A group of Philippine military and defense officials went to South Korea earlier this month to inspect rocket systems and an anti-submarine warship used by the South Korean armed forces.
Representatives of the Philippine Navy also visited the Jinhae naval base to examine the decommissioned Pohang-class corvette ROKS Andong (PCC-771). If the transfer pushes through, the corvette will be the second ship donated to the Philippines by South Korea.
In addition to rocket systems and military vessels, Manila will likely receive additional equipment and ammunition, reportedly in the next few months.
Defense and security ties between the two Asian countries have continued to prosper after the Philippines sent 7,400 soldiers to help defend South Korea during the Korean War in 1950.
Retiring Aging Vessels
Acquiring additional vessels and weapon systems is expected to boost the Philippine military’s arsenal, especially as it faces maritime security challenges such as the West Philippine Sea dispute and the intrusion of Chinese ships into its territorial waters.
The gift will allow the country to deploy vessels to patrol its maritime territory since the navy is decommissioning at least seven ships due to the cost of maintenance.
The service will reportedly retire some of its most decorated vessels next month, including the BRP Miguel Malvar (PS-19), BRP Magat Salamat (PS-20), and BRP Mangyan (AS-71).

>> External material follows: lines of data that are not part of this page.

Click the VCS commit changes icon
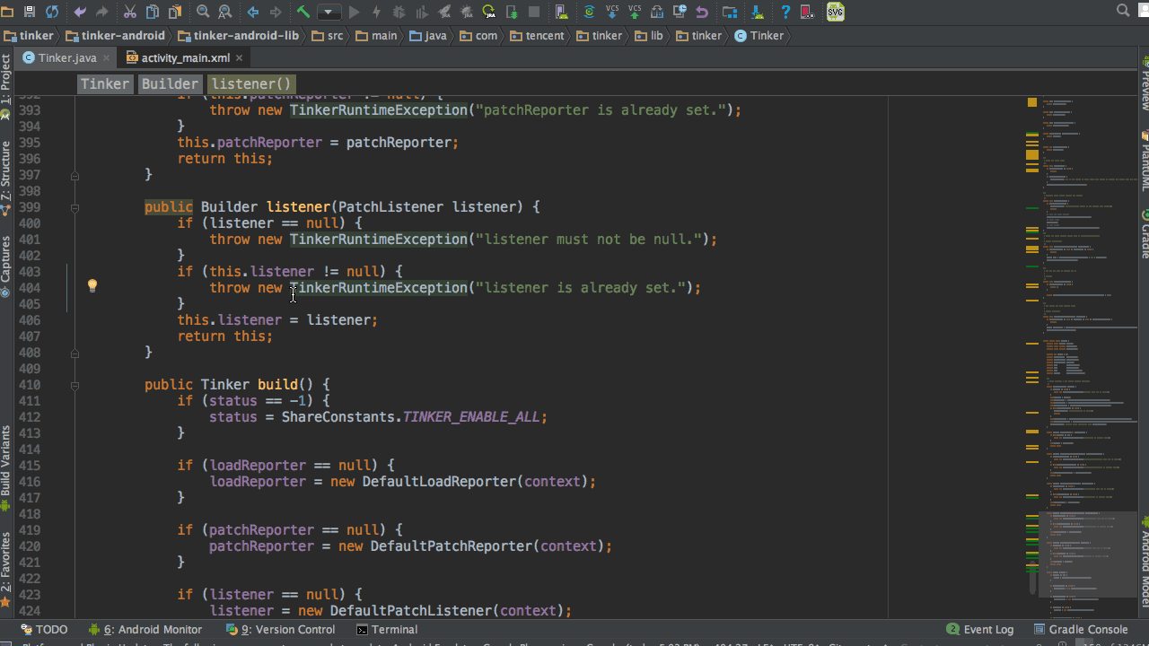This screenshot has width=1149, height=646. tap(635, 12)
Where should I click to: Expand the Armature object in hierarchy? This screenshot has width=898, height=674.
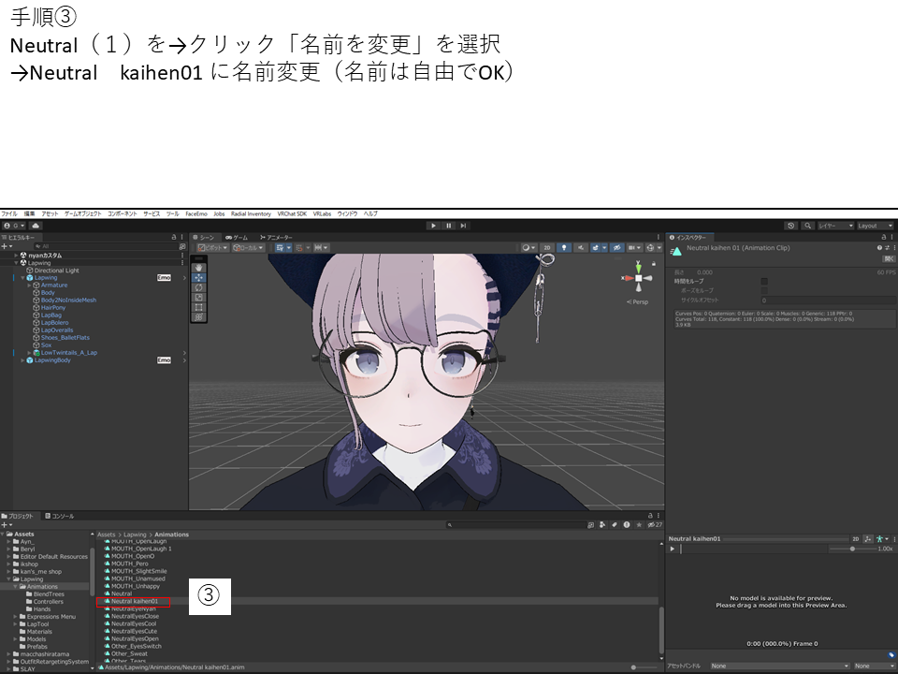tap(29, 286)
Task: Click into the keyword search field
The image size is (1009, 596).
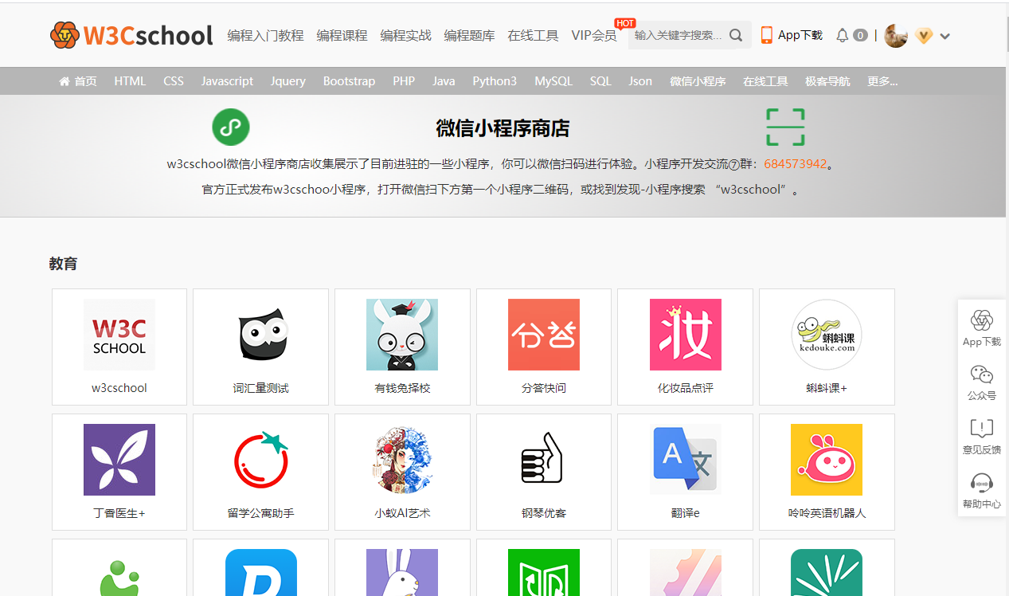Action: point(677,35)
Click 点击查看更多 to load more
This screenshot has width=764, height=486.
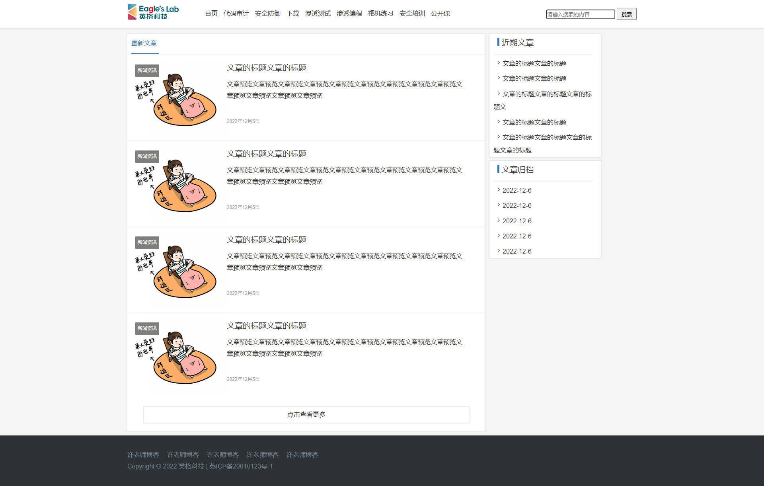306,415
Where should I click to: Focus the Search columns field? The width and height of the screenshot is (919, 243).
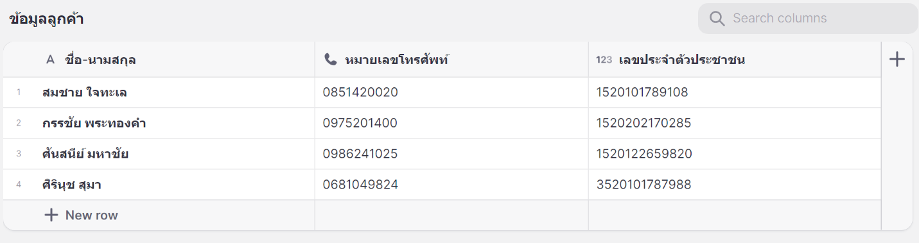tap(808, 19)
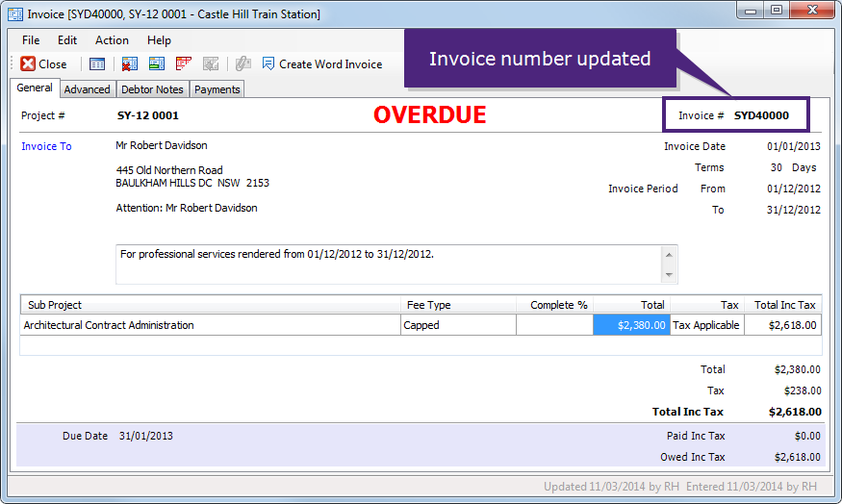Select the highlighted $2,380.00 Total cell
Image resolution: width=842 pixels, height=504 pixels.
tap(631, 325)
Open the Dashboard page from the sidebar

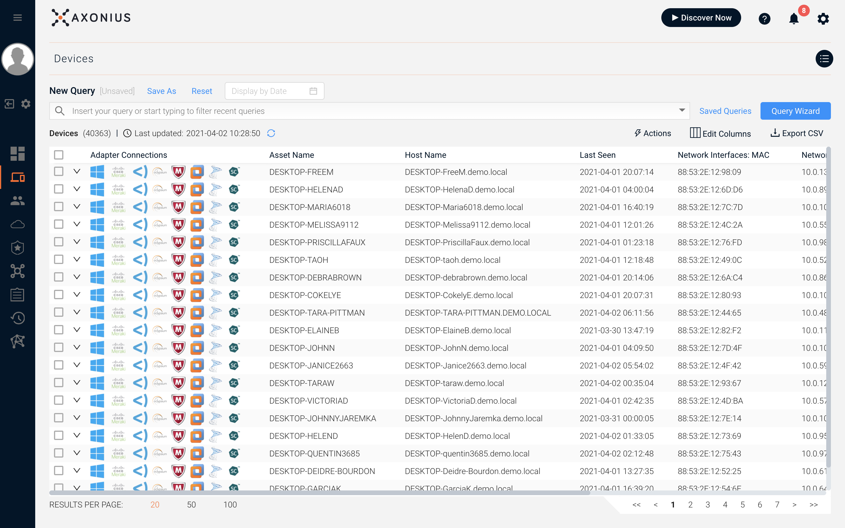coord(17,154)
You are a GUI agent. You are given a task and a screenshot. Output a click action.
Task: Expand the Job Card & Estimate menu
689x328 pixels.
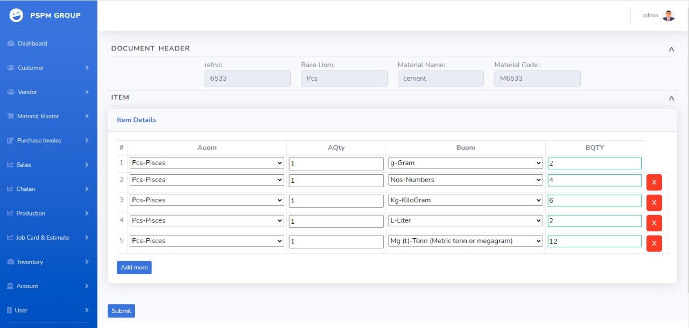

According to Philippine Fleet Commander Rear Admiral Loumer Bernabe, these aging vessels are down for maintenance most of the time and proving very costly. He said the excess maintenance funds could be used to acquire new and more efficient platforms.
“We need to phase out these vintage and WWII vessels whose average age ranges from 40-50 years old. The vessels’ spare and repair parts are obsolete and not economical to maintain,” he explained in February.